Die Abende ziehen sich im Winter in die Länge. Nachbarn kommen ohne Zeremonie vorbei – vielleicht bringen sie Orangen mit, vielleicht auch gar nichts – und sitzen dicht beieinander, tauschen Klatsch und Gelächter aus, während aus dem Radio eine alte Lyra-Melodie raunt. Geschichten tauchen wieder auf: von Hirten, die sich in Schneestürmen verirrten, von Heiligen, die den Herd segnen, von Großvätern, die barfuß auf dem Eis tanzten, „weil die Männer das damals so taten“. Es ist halb Prahlerei, halb Erinnerung, ganz Zugehörigkeit.

┄┄┄┄┄┄┄┄┄┄

Warum tanzten die Großväter im Text über die Winterabende barfuß auf dem Eis? Antworten Sie in ein bis drei Sätzen. Nutzen Sie ausschließlich den Text als Grundlage.

┄┄┄┄┄┄┄┄┄┄

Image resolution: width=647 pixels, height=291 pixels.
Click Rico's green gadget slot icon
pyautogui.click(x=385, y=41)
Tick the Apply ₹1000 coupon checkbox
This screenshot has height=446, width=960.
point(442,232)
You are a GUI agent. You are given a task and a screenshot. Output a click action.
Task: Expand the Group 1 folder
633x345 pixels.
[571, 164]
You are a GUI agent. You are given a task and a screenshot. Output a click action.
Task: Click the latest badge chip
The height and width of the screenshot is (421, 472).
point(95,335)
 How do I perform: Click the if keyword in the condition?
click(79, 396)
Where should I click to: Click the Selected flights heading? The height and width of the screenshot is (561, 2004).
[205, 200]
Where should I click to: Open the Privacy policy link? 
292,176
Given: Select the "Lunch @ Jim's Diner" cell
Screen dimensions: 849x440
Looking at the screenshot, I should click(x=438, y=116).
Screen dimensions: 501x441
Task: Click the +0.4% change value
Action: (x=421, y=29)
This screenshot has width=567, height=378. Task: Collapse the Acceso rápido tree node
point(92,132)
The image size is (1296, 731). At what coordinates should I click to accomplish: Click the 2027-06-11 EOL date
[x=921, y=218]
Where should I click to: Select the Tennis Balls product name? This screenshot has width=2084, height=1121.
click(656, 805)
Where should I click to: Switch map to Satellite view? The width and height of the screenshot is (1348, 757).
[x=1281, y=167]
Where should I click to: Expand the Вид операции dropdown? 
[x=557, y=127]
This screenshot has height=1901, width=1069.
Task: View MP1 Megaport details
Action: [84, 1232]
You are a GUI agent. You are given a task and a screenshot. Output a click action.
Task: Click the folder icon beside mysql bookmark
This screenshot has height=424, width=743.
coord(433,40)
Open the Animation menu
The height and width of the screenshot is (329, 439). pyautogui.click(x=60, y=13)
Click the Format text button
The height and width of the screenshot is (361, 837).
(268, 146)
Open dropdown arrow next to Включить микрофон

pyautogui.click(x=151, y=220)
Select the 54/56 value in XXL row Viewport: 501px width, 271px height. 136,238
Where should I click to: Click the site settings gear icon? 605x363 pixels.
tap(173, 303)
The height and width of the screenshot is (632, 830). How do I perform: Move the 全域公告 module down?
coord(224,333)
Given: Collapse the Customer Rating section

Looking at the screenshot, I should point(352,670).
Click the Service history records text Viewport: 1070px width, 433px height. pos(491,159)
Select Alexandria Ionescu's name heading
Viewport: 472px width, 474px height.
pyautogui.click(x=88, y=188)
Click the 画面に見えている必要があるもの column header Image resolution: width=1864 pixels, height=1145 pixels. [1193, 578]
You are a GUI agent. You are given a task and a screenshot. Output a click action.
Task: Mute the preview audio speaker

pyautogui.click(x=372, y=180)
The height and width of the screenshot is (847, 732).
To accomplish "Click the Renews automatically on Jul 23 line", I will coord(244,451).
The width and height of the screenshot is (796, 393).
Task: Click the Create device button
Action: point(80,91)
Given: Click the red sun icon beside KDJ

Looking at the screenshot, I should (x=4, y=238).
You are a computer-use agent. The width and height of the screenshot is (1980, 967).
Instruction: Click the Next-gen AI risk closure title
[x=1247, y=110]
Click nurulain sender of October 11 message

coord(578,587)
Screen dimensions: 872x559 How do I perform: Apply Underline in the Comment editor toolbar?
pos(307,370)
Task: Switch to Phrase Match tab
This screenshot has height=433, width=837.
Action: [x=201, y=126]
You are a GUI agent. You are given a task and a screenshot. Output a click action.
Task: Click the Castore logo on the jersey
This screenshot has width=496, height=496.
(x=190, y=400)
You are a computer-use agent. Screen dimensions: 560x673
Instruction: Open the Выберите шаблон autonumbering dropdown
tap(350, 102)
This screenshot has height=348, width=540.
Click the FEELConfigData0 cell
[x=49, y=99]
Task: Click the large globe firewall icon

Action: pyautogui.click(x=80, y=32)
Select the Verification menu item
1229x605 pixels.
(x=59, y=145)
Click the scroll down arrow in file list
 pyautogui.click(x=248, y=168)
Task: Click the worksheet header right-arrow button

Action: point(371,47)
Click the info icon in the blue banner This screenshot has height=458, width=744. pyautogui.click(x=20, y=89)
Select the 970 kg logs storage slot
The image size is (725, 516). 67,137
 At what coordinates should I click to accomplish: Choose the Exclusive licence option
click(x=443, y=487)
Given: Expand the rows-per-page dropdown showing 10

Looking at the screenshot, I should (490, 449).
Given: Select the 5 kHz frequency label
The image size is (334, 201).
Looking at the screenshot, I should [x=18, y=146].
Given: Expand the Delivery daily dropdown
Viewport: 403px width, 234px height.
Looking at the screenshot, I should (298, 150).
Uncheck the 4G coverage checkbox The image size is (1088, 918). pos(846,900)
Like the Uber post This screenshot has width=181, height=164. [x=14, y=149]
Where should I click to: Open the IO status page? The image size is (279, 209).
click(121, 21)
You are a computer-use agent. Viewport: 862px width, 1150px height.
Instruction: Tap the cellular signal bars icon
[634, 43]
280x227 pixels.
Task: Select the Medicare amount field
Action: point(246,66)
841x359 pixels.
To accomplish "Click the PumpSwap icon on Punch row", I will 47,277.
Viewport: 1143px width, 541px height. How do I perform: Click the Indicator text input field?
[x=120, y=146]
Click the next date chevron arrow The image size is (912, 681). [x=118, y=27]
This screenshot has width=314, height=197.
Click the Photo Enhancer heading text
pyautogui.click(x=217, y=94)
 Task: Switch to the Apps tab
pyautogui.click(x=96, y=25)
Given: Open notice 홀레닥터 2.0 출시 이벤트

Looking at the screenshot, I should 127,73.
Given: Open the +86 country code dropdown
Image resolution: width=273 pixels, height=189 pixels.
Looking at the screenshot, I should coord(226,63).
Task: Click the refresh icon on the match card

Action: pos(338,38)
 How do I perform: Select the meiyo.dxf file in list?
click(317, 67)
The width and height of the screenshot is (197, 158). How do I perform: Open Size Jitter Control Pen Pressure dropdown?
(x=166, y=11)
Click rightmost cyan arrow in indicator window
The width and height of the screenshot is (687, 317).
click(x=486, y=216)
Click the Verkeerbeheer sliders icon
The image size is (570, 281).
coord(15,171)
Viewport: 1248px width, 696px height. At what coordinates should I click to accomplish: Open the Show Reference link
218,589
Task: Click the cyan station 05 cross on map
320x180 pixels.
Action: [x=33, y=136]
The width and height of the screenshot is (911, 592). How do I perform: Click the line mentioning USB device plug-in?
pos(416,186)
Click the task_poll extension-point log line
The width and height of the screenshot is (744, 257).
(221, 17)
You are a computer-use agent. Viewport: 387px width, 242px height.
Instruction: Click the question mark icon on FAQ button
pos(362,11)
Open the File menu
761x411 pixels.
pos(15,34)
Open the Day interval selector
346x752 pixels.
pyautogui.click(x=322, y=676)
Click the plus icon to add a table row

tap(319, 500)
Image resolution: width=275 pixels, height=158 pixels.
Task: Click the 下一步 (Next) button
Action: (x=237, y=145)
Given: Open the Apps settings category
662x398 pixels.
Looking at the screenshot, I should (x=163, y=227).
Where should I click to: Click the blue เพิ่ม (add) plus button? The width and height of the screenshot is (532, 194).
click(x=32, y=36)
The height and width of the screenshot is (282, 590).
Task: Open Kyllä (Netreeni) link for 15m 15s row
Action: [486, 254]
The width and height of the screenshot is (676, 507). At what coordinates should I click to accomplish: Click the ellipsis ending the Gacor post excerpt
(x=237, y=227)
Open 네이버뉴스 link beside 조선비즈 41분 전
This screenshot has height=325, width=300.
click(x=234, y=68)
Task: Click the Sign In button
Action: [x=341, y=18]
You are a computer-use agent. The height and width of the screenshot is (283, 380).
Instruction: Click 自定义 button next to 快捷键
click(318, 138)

┄┄┄┄┄┄┄┄┄┄

** Antwort **
Laut den Geschichten tanzten sie barfuß auf dem Eis, „weil die Männer das damals so taten“.